3

I was writing a simple subroutine in Fortran for dot product of vectors using OpenMP reduction parallelization. However its results are significantly different then dot_product and non-openMP do loop summation. Please see the code below:

program main
  use iso_fortran_env
  implicit none
  real(real64), allocatable  :: x(:)
  real(real64)               :: x_dot
  integer(int32)             :: i, n
  n = 1000000
  allocate(x(n))
  x = 0.3_real64
  print *, "sum:     ", dot_product(x,x)
  x_dot = 0.0_real64
  do i = 1, n
    x_dot = x_dot + x(i)*x(i)
  enddo
  print *, "loop:    ", x_dot
  x_dot= 0.0_real64
  !$omp parallel do private(i) reduction(+:x_dot)
  do i = 1, n
    x_dot = x_dot + x(i)*x(i)
  enddo
  !$omp end parallel do
  print *,"omp red: ", x_dot
end program main

output generated:

sum:        89999.999997827967
loop:       89999.999997827967
omp red:    90000.000000129017

As you can see with omp reduction we have difference in single precision level. Am i getting some race condition somewhere?

gfortran 7.5

compilation flags: -O3 -fopenmp

OMP_NUM_THREADS=4

ipcamit
  • 330
  • 3
  • 16
  • 1
    Why do you think those three things should give the same answer? – francescalus Mar 04 '21 at 15:13
  • 1
    @veryreverie Thank you for pointing it out, I had real64 assignment in original file but it did not make any difference. Updated to reflect the same. – ipcamit Mar 04 '21 at 16:00
  • 1
    @francescalus So you mean just by using Open MP I would be introducing an error of 2.3*10^-6 in my calculations?
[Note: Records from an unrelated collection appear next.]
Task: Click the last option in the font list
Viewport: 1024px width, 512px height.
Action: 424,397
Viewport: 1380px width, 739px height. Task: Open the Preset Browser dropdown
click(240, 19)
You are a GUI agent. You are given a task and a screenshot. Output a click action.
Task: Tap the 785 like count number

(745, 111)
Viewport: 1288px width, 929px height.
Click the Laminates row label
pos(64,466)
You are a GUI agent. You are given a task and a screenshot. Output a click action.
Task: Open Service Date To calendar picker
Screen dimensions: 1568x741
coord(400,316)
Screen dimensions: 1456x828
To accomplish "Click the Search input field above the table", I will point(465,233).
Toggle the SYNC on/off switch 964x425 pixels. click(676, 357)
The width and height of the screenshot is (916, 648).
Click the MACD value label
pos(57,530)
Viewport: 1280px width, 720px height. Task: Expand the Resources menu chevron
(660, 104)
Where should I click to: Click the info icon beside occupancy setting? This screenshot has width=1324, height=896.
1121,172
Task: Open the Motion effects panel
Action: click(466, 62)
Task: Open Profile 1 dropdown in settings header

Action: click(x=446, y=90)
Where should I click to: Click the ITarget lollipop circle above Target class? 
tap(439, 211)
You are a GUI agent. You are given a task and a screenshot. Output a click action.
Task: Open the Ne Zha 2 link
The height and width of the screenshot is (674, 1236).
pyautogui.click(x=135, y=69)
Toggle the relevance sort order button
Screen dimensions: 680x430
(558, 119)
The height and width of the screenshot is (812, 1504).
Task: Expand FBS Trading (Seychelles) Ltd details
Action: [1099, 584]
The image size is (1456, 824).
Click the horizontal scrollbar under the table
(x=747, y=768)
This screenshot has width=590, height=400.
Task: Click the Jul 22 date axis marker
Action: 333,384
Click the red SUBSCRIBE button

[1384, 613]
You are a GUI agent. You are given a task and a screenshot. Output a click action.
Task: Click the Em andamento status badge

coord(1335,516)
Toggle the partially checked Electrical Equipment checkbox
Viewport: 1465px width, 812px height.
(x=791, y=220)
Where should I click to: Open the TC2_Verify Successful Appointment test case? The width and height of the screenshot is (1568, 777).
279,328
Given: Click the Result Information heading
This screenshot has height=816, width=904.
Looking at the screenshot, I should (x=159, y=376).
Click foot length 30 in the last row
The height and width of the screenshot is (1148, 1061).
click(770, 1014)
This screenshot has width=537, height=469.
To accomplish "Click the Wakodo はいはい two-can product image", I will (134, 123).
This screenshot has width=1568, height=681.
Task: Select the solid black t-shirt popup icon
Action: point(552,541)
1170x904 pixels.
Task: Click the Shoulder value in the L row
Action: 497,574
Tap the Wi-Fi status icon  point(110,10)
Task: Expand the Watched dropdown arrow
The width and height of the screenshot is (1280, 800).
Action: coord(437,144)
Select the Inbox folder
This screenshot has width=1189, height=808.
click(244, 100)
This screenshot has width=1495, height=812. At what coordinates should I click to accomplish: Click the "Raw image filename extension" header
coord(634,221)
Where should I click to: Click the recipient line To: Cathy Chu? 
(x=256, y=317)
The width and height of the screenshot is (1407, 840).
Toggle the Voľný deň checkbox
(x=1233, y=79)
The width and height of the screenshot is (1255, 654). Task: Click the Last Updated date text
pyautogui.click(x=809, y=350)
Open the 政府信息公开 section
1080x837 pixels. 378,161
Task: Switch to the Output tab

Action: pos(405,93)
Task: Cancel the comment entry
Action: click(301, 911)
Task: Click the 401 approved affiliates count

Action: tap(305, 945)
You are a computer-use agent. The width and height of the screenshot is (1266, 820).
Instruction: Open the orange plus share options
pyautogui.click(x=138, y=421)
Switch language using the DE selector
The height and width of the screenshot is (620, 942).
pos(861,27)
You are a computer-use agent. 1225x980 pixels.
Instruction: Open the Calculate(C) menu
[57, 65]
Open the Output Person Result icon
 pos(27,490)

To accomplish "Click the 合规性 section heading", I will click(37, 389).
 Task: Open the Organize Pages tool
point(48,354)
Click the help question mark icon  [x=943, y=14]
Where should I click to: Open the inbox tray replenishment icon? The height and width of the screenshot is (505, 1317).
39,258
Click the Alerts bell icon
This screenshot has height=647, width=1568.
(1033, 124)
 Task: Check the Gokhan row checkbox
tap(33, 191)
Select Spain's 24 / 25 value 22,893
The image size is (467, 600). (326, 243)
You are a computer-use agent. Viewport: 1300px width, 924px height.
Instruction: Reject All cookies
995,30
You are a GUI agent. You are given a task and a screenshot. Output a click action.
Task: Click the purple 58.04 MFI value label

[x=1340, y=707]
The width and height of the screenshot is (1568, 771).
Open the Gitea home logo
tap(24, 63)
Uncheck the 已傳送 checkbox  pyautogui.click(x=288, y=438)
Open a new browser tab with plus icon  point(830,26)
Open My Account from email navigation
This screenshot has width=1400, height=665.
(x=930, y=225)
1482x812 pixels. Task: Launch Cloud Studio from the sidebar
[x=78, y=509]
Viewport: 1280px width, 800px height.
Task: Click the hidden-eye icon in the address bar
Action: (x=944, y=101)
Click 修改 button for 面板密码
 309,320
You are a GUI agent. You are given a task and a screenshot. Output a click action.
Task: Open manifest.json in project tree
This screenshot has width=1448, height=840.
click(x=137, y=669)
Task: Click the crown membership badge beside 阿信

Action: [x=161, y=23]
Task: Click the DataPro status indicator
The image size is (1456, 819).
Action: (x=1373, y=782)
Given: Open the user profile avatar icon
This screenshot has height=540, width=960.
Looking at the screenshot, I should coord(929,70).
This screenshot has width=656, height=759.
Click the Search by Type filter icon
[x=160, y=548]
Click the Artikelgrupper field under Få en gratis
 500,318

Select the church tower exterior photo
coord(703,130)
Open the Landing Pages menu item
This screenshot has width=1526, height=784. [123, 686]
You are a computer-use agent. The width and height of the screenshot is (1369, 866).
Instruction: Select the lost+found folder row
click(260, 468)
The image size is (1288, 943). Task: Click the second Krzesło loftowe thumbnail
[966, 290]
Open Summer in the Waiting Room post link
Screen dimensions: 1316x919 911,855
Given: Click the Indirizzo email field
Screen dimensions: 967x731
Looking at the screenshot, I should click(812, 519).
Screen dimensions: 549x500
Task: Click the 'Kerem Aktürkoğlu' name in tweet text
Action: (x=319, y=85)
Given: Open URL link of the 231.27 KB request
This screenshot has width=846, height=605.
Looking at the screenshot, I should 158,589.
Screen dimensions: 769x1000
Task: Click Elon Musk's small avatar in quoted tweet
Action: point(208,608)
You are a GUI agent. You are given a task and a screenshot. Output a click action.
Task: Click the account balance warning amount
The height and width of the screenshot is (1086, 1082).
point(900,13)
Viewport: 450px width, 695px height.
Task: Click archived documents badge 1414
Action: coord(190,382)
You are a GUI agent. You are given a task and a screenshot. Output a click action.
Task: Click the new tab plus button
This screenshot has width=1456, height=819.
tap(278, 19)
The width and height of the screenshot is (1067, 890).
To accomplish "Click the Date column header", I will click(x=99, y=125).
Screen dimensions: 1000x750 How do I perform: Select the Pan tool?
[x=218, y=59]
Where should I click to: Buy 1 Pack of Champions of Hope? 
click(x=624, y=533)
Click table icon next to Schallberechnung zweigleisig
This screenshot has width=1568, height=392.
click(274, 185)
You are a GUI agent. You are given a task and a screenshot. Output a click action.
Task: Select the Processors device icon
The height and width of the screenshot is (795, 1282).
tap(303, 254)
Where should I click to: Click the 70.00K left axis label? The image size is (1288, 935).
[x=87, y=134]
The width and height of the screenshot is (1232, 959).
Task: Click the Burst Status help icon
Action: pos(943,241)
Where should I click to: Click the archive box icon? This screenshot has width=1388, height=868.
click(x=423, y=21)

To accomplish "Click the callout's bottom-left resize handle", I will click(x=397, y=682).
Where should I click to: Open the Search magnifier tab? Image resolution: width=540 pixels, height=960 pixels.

I would expect difference to be atleast <1E-6, as thats a very common tolerance criteria in calculations. Would this not render Open MP dubious for most scientific uses? – ipcamit Mar 04 '21 at 16:01
  • 3
    It's no different from getting a different result by changing the order in which elements of an expression are added (which is essentially what is happening), but there's also no reason to expect that `dot_product` and your (serial or parallel) loop should give the same answer. That's a long way from being "dubious": you need to be aware of numerical issues whenever doing numerical computation. – francescalus Mar 04 '21 at 16:07
  • 1
    (Regarding `dot_product`, see for example [this other question](https://stackoverflow.com/q/58257412/3157076). And [this other question](https://stackoverflow.com/q/20993327/3157076) for OpenMP reductions.) – francescalus Mar 04 '21 at 16:09
  • 3
    If you want to explore this more closely, you can split your serial loop into four different loops which each sum of quarter of the array, then add those partial sums together. You should see a similar difference. – francescalus Mar 04 '21 at 16:23
  • Chances are that the parallel reduction actually gives better results. At least if the data is somewhat homogeneously distributed. – paleonix Mar 08 '21 at 23:09

0 Answers0